Color Climax
- Type: ApS
- Industry: Pornography
- Founded: 1967; 59 years ago
- Founder: Peter Theander Jens Theander
- Headquarters: Copenhagen, Denmark
- Products: Pornographic films, pornographic magazines

= Color Climax Corporation =

Danish pornography producer

Color Climax Corporation ApS (CCC) was a Danish pornography producer headquartered in Copenhagen. It was founded in 1967 by the Theander brothers and began with the publication of the porn magazine ColorClimax, despite pornography being illegal in Denmark until 1969. It was one of the leading producers of European pornography up until the 1990s.

== Films ==
In 1969, Denmark legalized the production of all kinds of pornography. In the 1970s, CCC began to produce 8 mm pornographic film loops. By the 1980s, video tape had replaced the film loops, sometimes as compilations of previously released material. CCC films usually had a wider range of contents including bestiality, some of which last starred Bodil Joensen, and other content not widely available at the time. Urolagnia was also displayed. By 2004, Color Climax had past film stars such as Rocco Siffredi and John Holmes in their archives on their website and Raymond Bacharach also known as John Thompson was part of the backstage crew.

==Child pornography==
Color Climax was the first to produce commercial child pornography films. From 1969 to 1979, Color Climax was responsible for the relatively large-scale distribution of child pornography. Danish laws on pornography had been totally repealed since 1969, only punishing with modest fines those making obscene material with children.
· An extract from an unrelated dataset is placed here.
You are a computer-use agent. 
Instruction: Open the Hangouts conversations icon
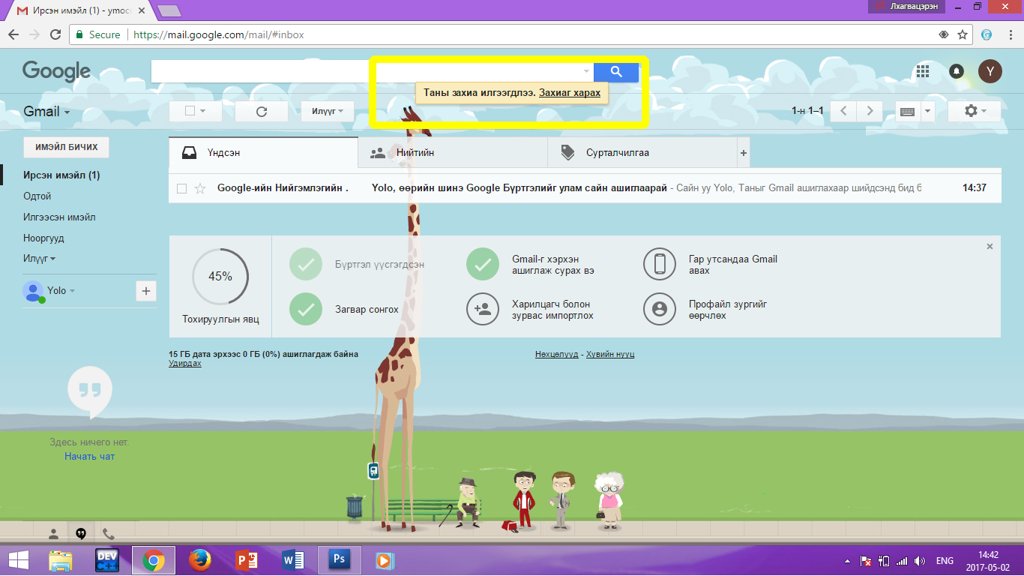81,534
Between 1971 and 1979, the company produced 10-minute films for its Lolita series. These films featured young girls, mainly with men, but sometimes with women or other children. The girls were mainly between the ages of 7 and 11 years; however, some were younger. These movies had titles such as Incest Family, Child Love and Pre-Teen Sex.

==Magazines==
CCC was also known for its magazine series with titles such as Color Climax and Rodox. In their day, these were regarded as some of the best quality pornographic magazines in Europe. This was the case particularly in the UK, where prior to the year 2000, the sale of hardcore porn was illegal. Before this date some British sex shops sold softcore British magazines in plastic packaging, with a Rodox or Color Climax front cover on the outside. The same shops sometimes sold watered-down reproductions of CCC titles, with any hardcore images removed. CCC magazines presented a wide variety of European and American stars. Photo-sets typically began with the models fully clothed, and ended with an image of male ejaculation, a storyline shared with other Danish magazines of the period such as Fucking and Con Amore. Many of those photos remained available as of the middle of May 2014 via the Color Climax website, and they were also circulated widely—though they were so circulated in violation of copyright—around the Internet via file-sharing networks and other sources. Still photographs from the Lolita film series were also published in Color Climax magazines. By 2006, the company had published over 3,000 different books and magazines with a total of over 140 million editions; 8.5 million films, and almost a million video cassettes.

===Magazine titles===

Initially, the company published various one-off magazines with titles such as Carnaby Kinks, Young Lesbians, and Fuck Around the Clock before settling on a series of numbered titles. These were produced in A5 format, consisted of full-color photographs, and typically featured five or six photo sets of around ten pages each; each set would be accompanied by a short descriptive text. While not all the titles ran concurrently, subject matter from magazine to magazine frequently overlapped. Many themes, such as big bust, interracial, uniform, or ethnically themed sets would appear in any title, dependent on the activity being performed rather than the participants.
- Color Climax—mixture of hardcore and softcore picture sets. First published in April 1968.
- Danish Hard Core (later Hard Core)—conventional hardcore pictures featuring male and female participants.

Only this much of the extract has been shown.